1. Color Measurements
The human eye can detect very small differences in color, but it cannot assign numerical values to those differences. Visual comparisons between two colors include whether the sample color is lighter or darker, redder or greener, or yellowier or bluer, than a standard color. This forms the basis of the internationally standardized CIEL*a*b* tristimulus color system1. Without going into any details regarding color theory, or the mathematics involved with it, we can define
L*: Black/white axis. High values mean lighter (whiter), low values mean darker (blacker) colors. Scale goes from 0 (black) to 100 (white).
a*: Red/green axis. Positive values are red, negative values are green. Scale goes from +127 (reddest) to -128 (greenest) colors.
b*: Yellow/blue axis. Positive values are yellow, negative values are blue. Scale goes from +127 (yellowiest) to -128 (bluest) colors.
1.1. L*a*b* Color Coordinates:
‘Hunter Lab tristimulus coordinates are sometimes used in the U.S. The values are similar, but not identical, to CIEL*a*b* numbers.
2. Color Control
Color differences are calculated from the individual L*, a*, and b* coordinate differences between a color standard and a color supposedly matching the standard.
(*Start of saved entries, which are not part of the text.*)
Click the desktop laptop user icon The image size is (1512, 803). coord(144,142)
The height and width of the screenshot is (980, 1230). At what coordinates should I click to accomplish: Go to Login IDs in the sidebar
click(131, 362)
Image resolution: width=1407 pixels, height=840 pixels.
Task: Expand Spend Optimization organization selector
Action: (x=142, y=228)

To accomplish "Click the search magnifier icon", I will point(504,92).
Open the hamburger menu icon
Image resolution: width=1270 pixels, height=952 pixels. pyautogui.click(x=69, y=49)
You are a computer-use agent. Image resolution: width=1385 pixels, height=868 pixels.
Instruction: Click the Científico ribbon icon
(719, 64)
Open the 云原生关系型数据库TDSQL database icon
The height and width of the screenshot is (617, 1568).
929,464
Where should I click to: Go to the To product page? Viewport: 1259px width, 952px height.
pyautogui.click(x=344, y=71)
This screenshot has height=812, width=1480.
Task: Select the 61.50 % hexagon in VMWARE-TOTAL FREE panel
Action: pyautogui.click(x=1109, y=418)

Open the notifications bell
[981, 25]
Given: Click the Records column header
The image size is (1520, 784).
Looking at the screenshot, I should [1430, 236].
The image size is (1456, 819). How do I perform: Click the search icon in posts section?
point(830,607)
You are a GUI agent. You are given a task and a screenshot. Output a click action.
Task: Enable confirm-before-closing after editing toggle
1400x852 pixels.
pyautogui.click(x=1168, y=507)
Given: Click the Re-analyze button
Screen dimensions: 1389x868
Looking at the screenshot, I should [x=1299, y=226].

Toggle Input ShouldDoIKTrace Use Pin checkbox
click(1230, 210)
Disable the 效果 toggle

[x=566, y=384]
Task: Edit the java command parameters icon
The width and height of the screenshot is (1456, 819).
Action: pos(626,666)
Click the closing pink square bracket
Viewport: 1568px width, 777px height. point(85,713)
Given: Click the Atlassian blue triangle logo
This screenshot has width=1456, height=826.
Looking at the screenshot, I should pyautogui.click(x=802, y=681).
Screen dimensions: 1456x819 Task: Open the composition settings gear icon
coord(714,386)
Such color differences are named Delta E*, or DE* for short.2
The equations for calculating L*, a*, b*, and DE* were set up to reflect a color difference of 1.0 DE* to be the smallest possible color difference seen by an untrained, “average” person.
DE* values are being used as a quality control measure for color differences in the North American powder coating manufacturing and application industries:
|0.0 to 1.0
||Called “commercial match.” Accepted generally by custom coaters and low cost general metals applications.
|0.0 to 0.5
||Narrower color difference; specified often by OEMs in telecommunications, higher-end metal furniture, appliance, heavy equipment, military suppliers, and architectural industries.
|0.0 to ~0.3
||Very narrow color difference; specified by OEMs in automotive and some appliance industries.
3. Color Standard Maintenance
• Keep at least two color standards for each color.
• One standard—called reference standard—should be kept in a non-transparent paper enclosure (envelope or similar) and locked away at all times in a cool, dry, and dark place. Major OEMs and paint manufacturers keep reference standards in refrigerated units to slow down aging (which causes yellowing) of the finish.
• Do not keep reference standards in transparent or non-transparent plastic wrappings or enclosures; plasticizer in the plastic could migrate into the finish of the standard and cause changes in gloss or color.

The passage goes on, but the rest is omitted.